Иван Николаевич был очень доволен тем, что убедил директора перевести Анну к нему в помощники. Он чувствовал, что когда она рядом, он лучше справляется с актерами, его слова им понятнее и актеры легче откликаются на его замыслы и пожелания. Ему казалось, что ее присутствие на репетициях благоприятно влияет на творческую атмосферу, дает творческий импульс не только ему, но и актерам. Вечерами, если она не оставалась на спектакль или уходила после первого акта, чтобы успеть хотя бы пожелать сыну спокойной ночи, режиссер грустил и сожалел о слишком большой разнице в возрасте, не позволяющей ему, хотя бы слегка поухаживать за ней. Оставалось только наблюдать, восхищаться и радоваться, что она рядом, работает с ним и вдохновляет на новое творчество.
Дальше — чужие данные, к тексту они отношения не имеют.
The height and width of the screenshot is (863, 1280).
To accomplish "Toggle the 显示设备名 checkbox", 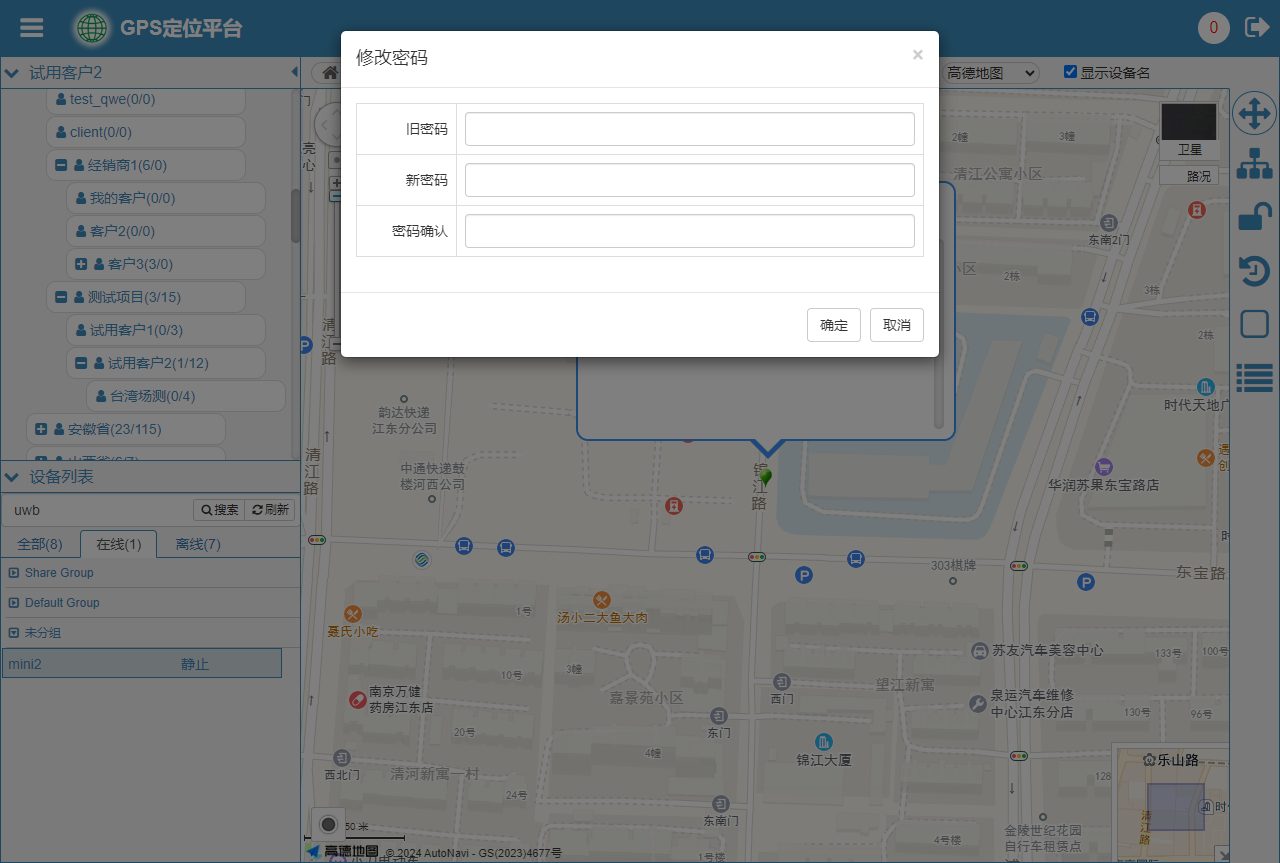I will (1070, 72).
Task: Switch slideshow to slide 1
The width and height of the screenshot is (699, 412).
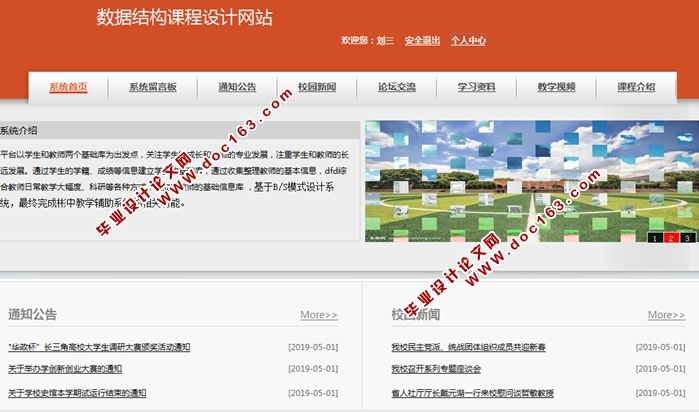Action: pos(654,238)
Анна чувствовала доброе отношение к себе со стороны режиссера, была благодарна и отвечала ему таким же добрым отношением. Услышав сейчас такие приятные слова, она приблизилась к нему и прошептала:
– Скажу вам по секрету, я сегодня была в храме и вспомнила много хорошего из того, что было у меня в прошлом.
Иван Николаевич одобрительно покачал головой:
– Мне очень хотелось бы услышать историю вашей жизни, может быть, тогда я решился бы написать пьесу, и кто знает? Это могло бы стать лучшим, что я сумел бы создать в своей творческой жизни.
Анна улыбнулась:
– Моя жизнь мало чем отличается от жизни многих таких же женщин и может оказаться мало интересной для зрителя, но вам обязательно стоит написать свою пьесу. Написать о том, что вы больше всего любите и чему посвятили всю свою жизнь. Напишите о театре, о боли и радости, которые он приносит вам, актерам и зрителям, о том, как десятки и даже сотни людей, находящиеся в зрительном зале одномоментно испытывают один и тот же порыв, одну и ту же эмоцию. Напишите о том, как все эти люди, находясь в театре, забывают о проблемах и жизненных неурядицах и начинают одновременно чувствовать добро и так же сообща отвергать зло. Я, думаю, вы, как никто другой могли бы это написать, и я с удовольствием посмотрела бы этот спектакль в вашей постановке.
Режиссер вздохнул и предложил Анне руку:
– Спасибо за добрые слова, но кажется, мы запаздываем, все уже в зале, пора начинать работать.
Они прошли в зал и перед тем, как начать репетицию Иван Николаевич спросил Анну:
– Сегодня премьера. Москвичи пожелали посмотреть нашу работу. Вы будете?
– Обязательно.
Вечером была премьера, зал был почти полностью заполнен, было много приглашенных гостей: из городского начальства, из передовиков производства и даже из близлежащих колхозов. На спектакль пришли все московские актеры и режиссер, расселись в отведенных им рядах партера, они попросили оставить для них места не слишком близко, чтобы видеть всю сцену, как это видят обыкновенные зрители, и не слишком далеко, чтобы хорошо слышать текст, видеть эмоцию и пластику актеров.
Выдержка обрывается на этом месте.